A further subject of the invention is a method for monitoring the treatment response of a patient to the administration of a drug, said drug interacting directly or indirectly with a biological pathway, in which the biological activity of the biological pathway is determined and said biological activity is associated with a pathology, said method comprising the steps of:
providing a sample from the patient,
measuring the level of expression of at least three genes from a group of individuals, control individuals or patients, for which the biological pathway is inactive, said at least three genes being associated to said biological pathway, for establishing a negative reference, and
measuring level of expression of said at least three genes from a group of individuals, control individuals or patients, for which the biological pathway is active, for establishing a positive reference, and
measuring the level of expression of said at least three genes of said patient in the sample, and
comparing the level of expression of said at least three genes in the sample of said patient with the level of expression of said at least three genes of the negative reference and determining a value C- which corresponds to a correlation level between the level of expression of said at least three genes of said negative reference and the level of expression of said at least three genes of said patient, and comparing the level of expression of said at least three genes in the sample of said patient with the level of expression of said at least three genes of the positive
reference and determining a value C+ which corresponds to a correlation level between the level of expression of said at least three genes of said positive reference and the level of expression of said at least three genes of said patient, and establishing a ratio C+/C- which gives a correlation score, wherein
if the correlation score is lower to 1 that is indicative of the non activity of the biological pathway, that means that the patient is a bad responder to the drug, and
if the correlation score is upper or equal to 1 that is indicative of the activity of the biological pathway, that means that the patient is a good responder to the drug.

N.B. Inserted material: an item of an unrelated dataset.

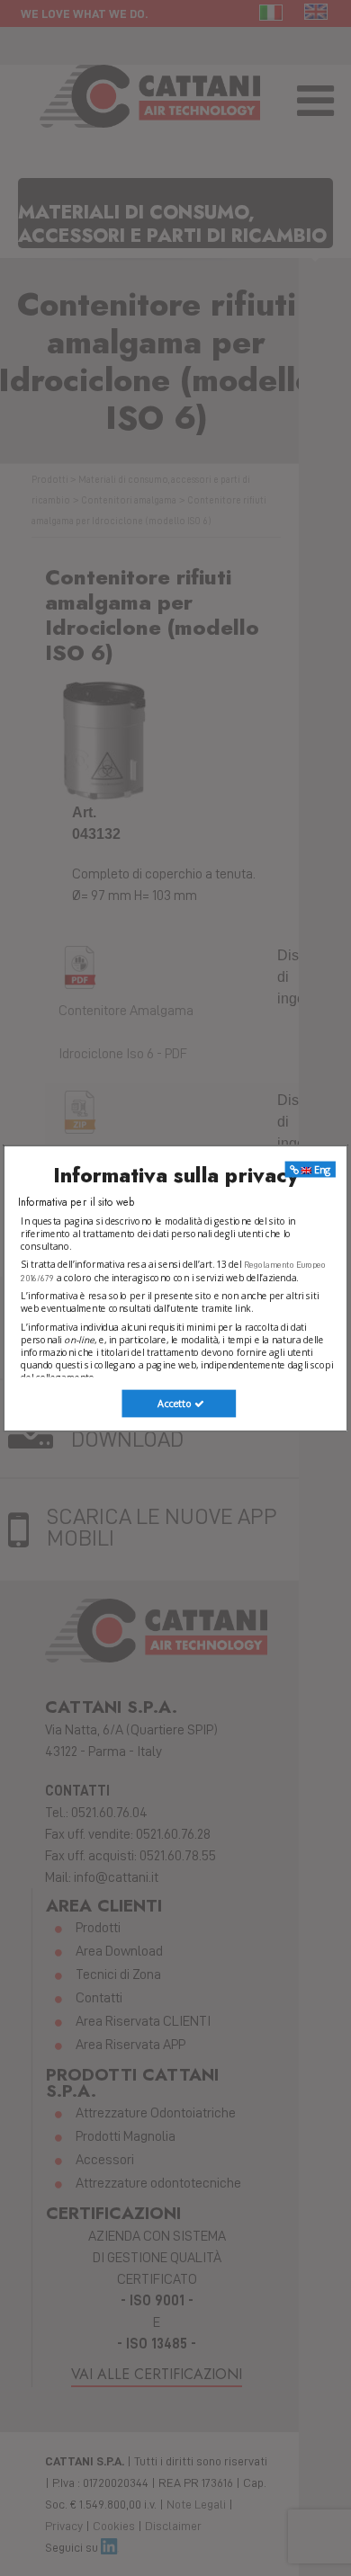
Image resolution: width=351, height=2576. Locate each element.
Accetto (176, 1403)
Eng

Preferred embodiments of the methods in accordance with the invention are below disclosed, said embodiments being taken alone or in combination.
Hence, according to an preferred embodiment, the level activity of said at least three genes is determined by analyzing the expression level of nucleic acids or proteins in said sample. Said nucleic acids comprise RNAs or cDNAs obtained from said RNAs including long and small RNAs such as mRNAs , miRNAs .
A biological sample from the patient may be a tissue sample or a fluid sample, such as a sample of blood, plasma, serum, urine, synovial fluid and cerebrospinal fluid.
In their study, the inventors selected the signature of interferon ( IFN) -inducible genes as an example to study correlation levels between genes composing that signature.
Accordingly, preferred methods as described above involve a biological pathway of type I interferon (type I IFN) .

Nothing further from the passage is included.